Part One: the journey, and day one on the job

Part One of a five-part series.

Cast of characters: Kendrick Sledge, CAS’09 (coordinator), Matt Fleming, CAS’06 (coordinator), Katie Ennis, COM’08, Dan Leach St.-Germain, CAS’08, Stephanie Shimada, CAS/COM ’07, Karen Benabou CAS, Hayley Sher CAS ’09, Rosemary Egar CAS’09, Evan Goodman CAS’08, Rebekka Nodhturft CAS’08, Amy Schweikert CAS’09, Beth Hewes SED’08. Click on tbrhe triangle on the left to view slide show.

Saturday, March 4: Heading south

It is cold. The 13 of us look one another over on a sunny Saturday morning in the parking lot of the Fuller Building. Our group, along with 19 other groups, loads a week’s worth of clothing, bedding, and entertainment into the 15-passenger van that will be our home until sometime Sunday afternoon. We are driving 1,400 miles, to Pensacola, Fla., for Alternative Spring Break. There, we will volunteer with Rebuilding Northwest Florida (RNF) to repair homes damaged by 2004’s Hurricane Ivan. We will spend the next 28 hours in very close quarters.

“The van,” ASB veteran Dom Reuter says two days before the trip, “is like a pressure cooker for friendship.” No one doubts the pressure cooker part.
By 10:15, each person’s role is clear: Matt Fleming, a senior with ASB experience and one of our trip coordinators, jokes about mixing up people’s names and lays out the rules against bringing fast-food into the van.

Kendrick Sledge, a freshman and the other coordinator, has already been nicknamed “Mom”; she is carrying a bag of snacks.

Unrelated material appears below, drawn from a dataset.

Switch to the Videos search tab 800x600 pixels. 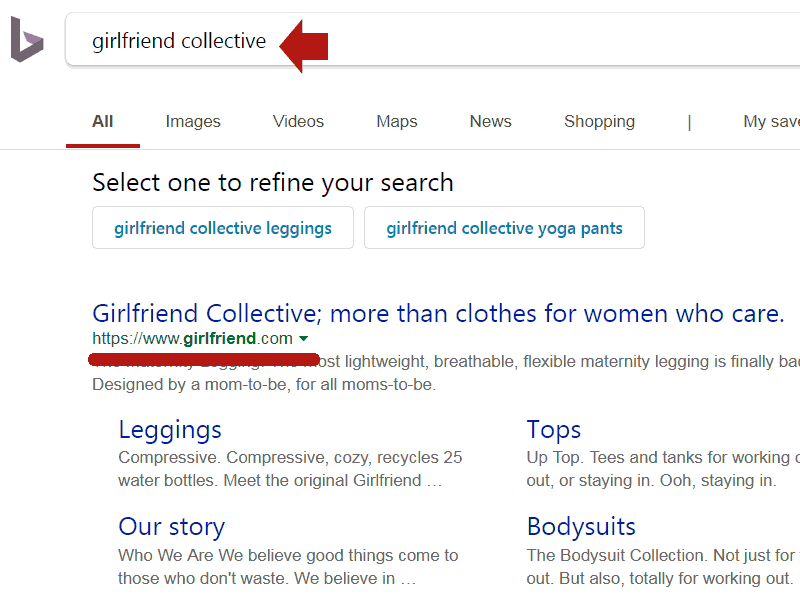[x=297, y=121]
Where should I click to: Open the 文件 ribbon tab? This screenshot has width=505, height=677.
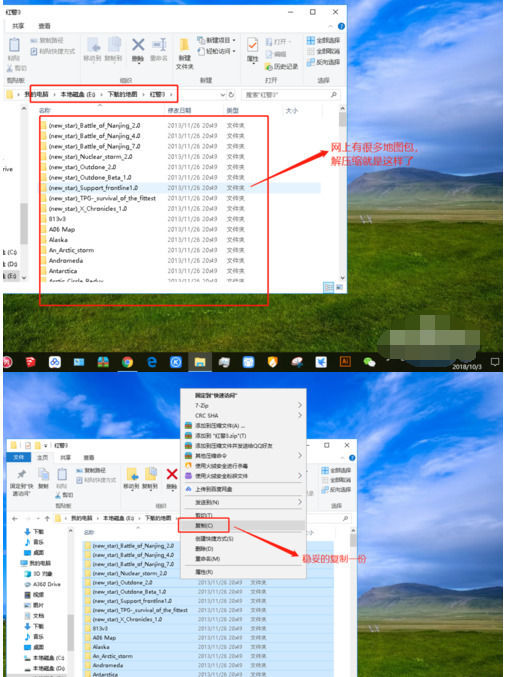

Katie Ennis is hauling a tripod and camera equipment to make a project for her film class; Stephanie Shimada arrives breathless, with all her possessions for the week in a paper shopping bag. “She’s our hero,” Kendrick says approvingly; we are already struggling to fit everyone’s duffels and sleeping bags and pillows into the van.

By 10:30 we are driving west on the Mass Pike, and we don’t stop until we hit a rest area on the Jersey side of New York. A few miles on, we begin to doze, and suddenly Katie yells, “Fire!” and we stare out the window at a pickup truck engulfed in six-foot flames.
We stop for dinner in Maryland, where Evan Goodman’s parents treat us to a meal at the Towson Diner. We are grateful.

Sunday, March 5: Arriving in Pensacola

At 5 a.m., when I pull off the highway in Charlotte to switch shifts, we watch a transvestite prostitute climb in a pickup truck at a gas station. At 8, we stop at a Waffle House in Georgia for breakfast, and Kendrick, a North Carolina native, lectures us on the proper way to eat grits; Evan ignores her advice and pours syrup on his. Matt insists on playing “Sweet Home Alabama” as we cross the border into that state.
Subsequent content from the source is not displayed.